11/04/2019

when we live in the moment


Sunday, October 27th. It's taken some time for me to flesh this out. I'm still not sure if I've consolidated everything that I'm feeling... but here we go for now.

It's already been one whole year since you breathed your last and left this world to be with our good Father. One year since I read the text from my mom and started sobbing uncontrollably in front of a group of people I didn't know quite well at the time (today, many of them are near and dear friends who are like family to me here in Philly). One year since I sincerely learned the values of vulnerability, life on Earth, and death in faith. As Nora McInerny worded in her TED talk on grief—we don't move on from those we've lost. Instead, we move forward with them treasured in our hearts. It's already been one whole year, but to this very day I'm witnessing more and more of the imprint you made down here.

To be completely honest, I still bear an immense sense of guilt for not reaching out to you while you were hurting. I would pray about you unceasingly, but for some reason I couldn't find the courage to send a simple message asking How are you doing? or to visit your family whenever I was home for break. During the time my dad was battling his own cancer, your family visited often, prayed, and made food for us. While our parents were downstairs for cell group, and I felt shy and lonely amongst the other loud kids, you sat down right next to me and made sure that I was included in whatever games the other children were playing. You showed me so much compassion even at such a young age. And I couldn't even send you a text. That painful regret lies somewhere extremely deep in my heart and is something that'll take a long time for me to heal from.

I'm so sorry.


Yet, that regret has taught me to be more soft-hearted and intentional in every one of my relationships, especially my relationships with younger sisters. I want them to remember that I am always available for them no matter what and that I truly desire to know how they're doing and how I can best love them. Sometimes, we really can't anticipate how God uses each of us to support one another, so I want to give my all in loving each person He's placed around me well.

Beccs, you were and still are an inspiration. For one thing, your love for sharing with the world what you see through your camera lens (that I remember you hilariously shattered into a million pieces in front of the yearbook room in junior high) has motivated me to carry around a camera (or at least, a good phone camera) with me wherever I go. Your work was always so raw, so warm, and so full of authenticity and spirit. Your creativity and love for life sparked greater curiosity in my own. From marveling at the sky's colorful palettes and at baby plants shooting up from the ground, to strolling through art museums just for the heck of it or drinking an iced coffee at 10:00pm simply because coffee tastes so good—appreciating the small things has become a necessary part of my day to day. And, I still go by your egg tutorial to cook my eggs in the morning.

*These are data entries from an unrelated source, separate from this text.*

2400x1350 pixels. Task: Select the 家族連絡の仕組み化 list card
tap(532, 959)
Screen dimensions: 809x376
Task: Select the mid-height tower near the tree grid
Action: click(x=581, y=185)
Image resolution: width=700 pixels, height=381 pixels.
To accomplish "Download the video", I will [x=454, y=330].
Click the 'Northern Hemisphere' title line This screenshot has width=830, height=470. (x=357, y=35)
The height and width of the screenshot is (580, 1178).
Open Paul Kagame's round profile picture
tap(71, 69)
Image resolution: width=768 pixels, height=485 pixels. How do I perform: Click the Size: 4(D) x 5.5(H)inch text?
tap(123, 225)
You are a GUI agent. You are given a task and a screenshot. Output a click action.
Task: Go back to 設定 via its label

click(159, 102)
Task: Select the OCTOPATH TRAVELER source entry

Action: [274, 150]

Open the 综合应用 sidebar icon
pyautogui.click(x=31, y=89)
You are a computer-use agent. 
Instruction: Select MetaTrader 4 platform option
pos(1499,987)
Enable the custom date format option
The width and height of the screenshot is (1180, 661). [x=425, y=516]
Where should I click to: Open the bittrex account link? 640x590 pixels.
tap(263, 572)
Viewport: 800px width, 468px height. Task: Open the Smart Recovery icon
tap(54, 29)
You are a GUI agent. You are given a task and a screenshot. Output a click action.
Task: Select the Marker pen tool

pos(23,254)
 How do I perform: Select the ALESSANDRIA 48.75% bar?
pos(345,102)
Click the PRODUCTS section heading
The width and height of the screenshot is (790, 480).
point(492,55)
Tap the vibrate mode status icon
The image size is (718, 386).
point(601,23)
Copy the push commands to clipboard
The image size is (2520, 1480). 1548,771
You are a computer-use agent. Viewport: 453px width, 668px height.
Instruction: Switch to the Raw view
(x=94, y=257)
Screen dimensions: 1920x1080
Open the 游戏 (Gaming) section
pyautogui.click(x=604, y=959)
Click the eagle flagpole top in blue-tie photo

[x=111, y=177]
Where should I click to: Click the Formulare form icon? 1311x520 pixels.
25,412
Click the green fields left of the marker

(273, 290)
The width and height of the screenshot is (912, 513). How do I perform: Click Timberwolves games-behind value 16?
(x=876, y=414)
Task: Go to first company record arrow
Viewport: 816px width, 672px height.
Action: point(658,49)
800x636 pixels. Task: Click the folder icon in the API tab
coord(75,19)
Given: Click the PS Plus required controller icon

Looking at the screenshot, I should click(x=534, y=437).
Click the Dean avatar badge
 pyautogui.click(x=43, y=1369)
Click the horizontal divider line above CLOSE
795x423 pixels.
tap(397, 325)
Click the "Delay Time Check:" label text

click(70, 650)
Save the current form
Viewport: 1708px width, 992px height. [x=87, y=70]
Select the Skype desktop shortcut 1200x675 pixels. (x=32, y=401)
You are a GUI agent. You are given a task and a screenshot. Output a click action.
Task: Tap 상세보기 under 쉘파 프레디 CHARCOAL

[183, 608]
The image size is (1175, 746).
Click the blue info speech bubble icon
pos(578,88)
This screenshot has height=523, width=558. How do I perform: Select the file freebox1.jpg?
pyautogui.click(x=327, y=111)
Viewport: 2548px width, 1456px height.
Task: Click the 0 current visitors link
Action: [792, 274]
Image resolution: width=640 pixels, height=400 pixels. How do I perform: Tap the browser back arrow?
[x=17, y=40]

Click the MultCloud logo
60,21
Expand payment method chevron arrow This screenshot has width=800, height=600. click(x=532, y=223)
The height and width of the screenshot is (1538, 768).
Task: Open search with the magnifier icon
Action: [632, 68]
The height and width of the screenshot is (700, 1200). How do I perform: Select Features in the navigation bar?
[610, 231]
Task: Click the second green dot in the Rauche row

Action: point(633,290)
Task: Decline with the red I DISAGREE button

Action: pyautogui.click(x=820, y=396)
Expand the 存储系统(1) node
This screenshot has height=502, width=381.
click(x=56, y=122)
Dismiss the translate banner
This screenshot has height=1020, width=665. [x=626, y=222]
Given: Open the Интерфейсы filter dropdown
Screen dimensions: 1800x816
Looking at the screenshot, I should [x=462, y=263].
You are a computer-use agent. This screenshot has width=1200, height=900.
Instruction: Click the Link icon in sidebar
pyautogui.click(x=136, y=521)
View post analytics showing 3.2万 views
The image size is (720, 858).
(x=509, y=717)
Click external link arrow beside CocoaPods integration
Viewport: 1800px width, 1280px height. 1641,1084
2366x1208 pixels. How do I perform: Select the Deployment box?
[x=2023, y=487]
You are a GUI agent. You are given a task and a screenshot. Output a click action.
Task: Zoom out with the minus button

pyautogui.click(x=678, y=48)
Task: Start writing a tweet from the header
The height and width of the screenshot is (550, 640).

Most importantly, you've shown me that death isn't the beginning of the end, but rather the end of the beginning. It's not that life is over, but rather that life is taking on a new course. A new route. A route that many not have been written in our books, but was in God's book all along.


Man, cancer is a jerk.

For a while, I was avoiding anything that had to do with cancer because I didn't want to be provoked. I avoided books and films. I avoided talking about it. If I heard that someone else had lost someone to cancer, I would turn away and cry when I returned home. When people joked about cancer in front of me (My throat hurts, I think I have cancer! This class is cancer!), I would be infuriated inside. However, a few months ago, I finally got around to reading When Breath Becomes Air because a number of friends had recommended it to me and told me that I would be very moved by it. And indeed, I was. Paul Kalanithi was in his last year of neurosurgical residency at Stanford when he was diagnosed with stage IV metastatic lung cancer. When Breath Becomes Air is his memoir, and Paul's wife writes in the epilogue:
"Although these last few years have been wrenching and difficult—sometimes almost impossible—they have also been the most beautiful and profound of my life, requiring the daily act of holding life and death, joy and pain in balance and exploring new depths of gratitude and love. Relying on his own strength and the support of his family and community, Paul faced each stage of his illness with grace—not with bravado or misguided faith that he would 'overcome' or 'beat' cancer but with an authenticity that allowed him to grieve the loss of the future he had planned and forge a new one."
Beccs, I wouldn't have been able to reach the depth of genuine gratitude and love that I was able to experience this past year without the impact that you left. I wouldn't have been able to let go of the excessive expectations and standards I set for myself that had been wearing me down all these years. I wouldn't have been able to face grief or loss in the ways that allowed me to grow nearer to God and nearer to my loved ones.

So—thank you. Thank you for showing me how much more warm and bright the sun can be. For reminding me that darkness isn't scary at all, because when God's light is present, darkness becomes nothing. For teaching me that education is such a privilege, that vulnerability is so freeing, and that admiration of God's creations should be an integral piece of my everyday. I can't wait to see you up in Heaven and give you a massive hug.
"I don’t believe in the wisdom of children, nor in the wisdom of the old. There is a moment, a cusp, when the sum of gathered experience is worn down by the details of the living. We are never so wise as when we live in the moment."